BEGIN

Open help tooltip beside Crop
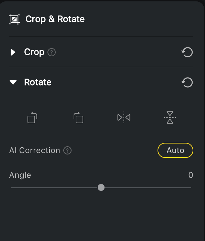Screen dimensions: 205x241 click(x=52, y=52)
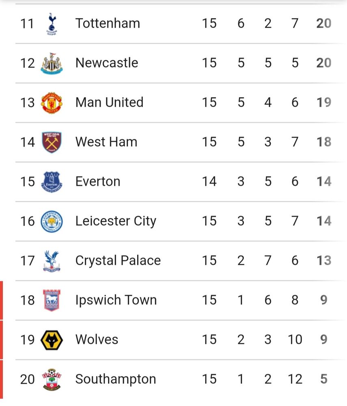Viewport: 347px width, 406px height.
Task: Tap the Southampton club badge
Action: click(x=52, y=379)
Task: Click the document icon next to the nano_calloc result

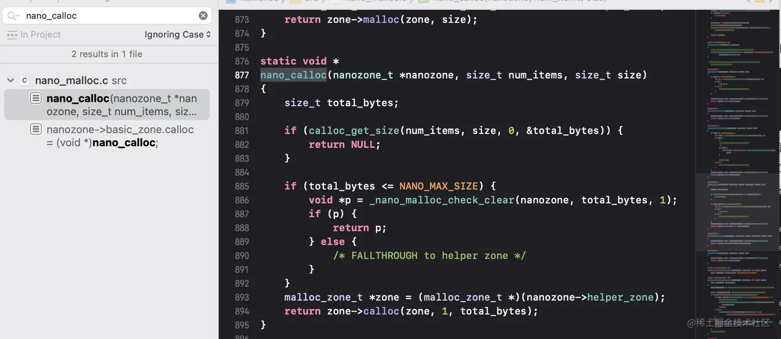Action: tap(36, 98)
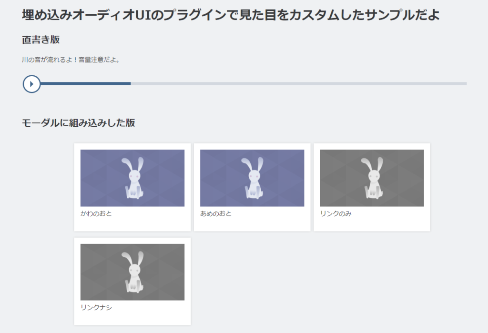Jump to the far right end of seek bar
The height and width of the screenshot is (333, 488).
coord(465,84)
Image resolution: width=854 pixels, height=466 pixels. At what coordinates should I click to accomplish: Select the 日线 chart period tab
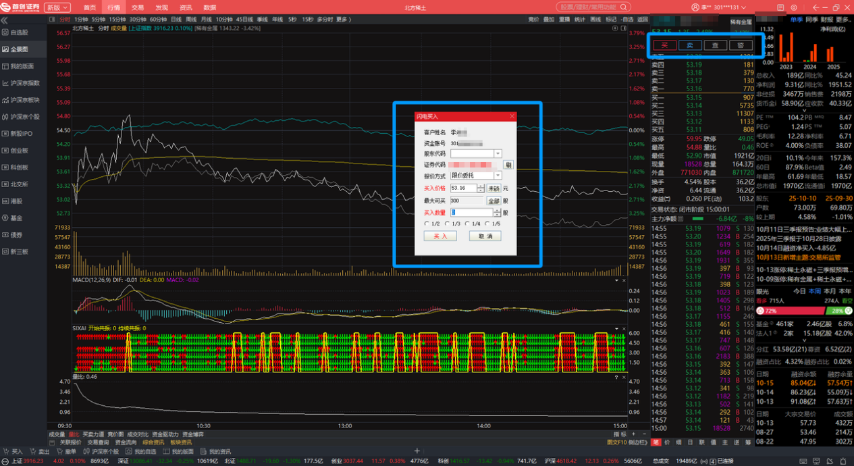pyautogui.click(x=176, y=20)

END
BEGIN

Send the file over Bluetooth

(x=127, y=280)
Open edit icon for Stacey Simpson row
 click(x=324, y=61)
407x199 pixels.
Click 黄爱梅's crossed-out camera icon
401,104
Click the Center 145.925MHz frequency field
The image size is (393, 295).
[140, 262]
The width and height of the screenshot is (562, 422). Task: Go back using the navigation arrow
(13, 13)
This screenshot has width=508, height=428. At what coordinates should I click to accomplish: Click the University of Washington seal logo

END

Copy out only the lines above from the one with "Send the file over Bluetooth" to the one with "This screenshot has", inclusive, exactly as they stand.

Send the file over Bluetooth

(x=127, y=280)
Open edit icon for Stacey Simpson row
 click(x=324, y=61)
407x199 pixels.
Click 黄爱梅's crossed-out camera icon
401,104
Click the Center 145.925MHz frequency field
The image size is (393, 295).
[140, 262]
The width and height of the screenshot is (562, 422). Task: Go back using the navigation arrow
(13, 13)
This screenshot has width=508, height=428. At what coordinates should I click to accomplish: Click the University of Washington seal logo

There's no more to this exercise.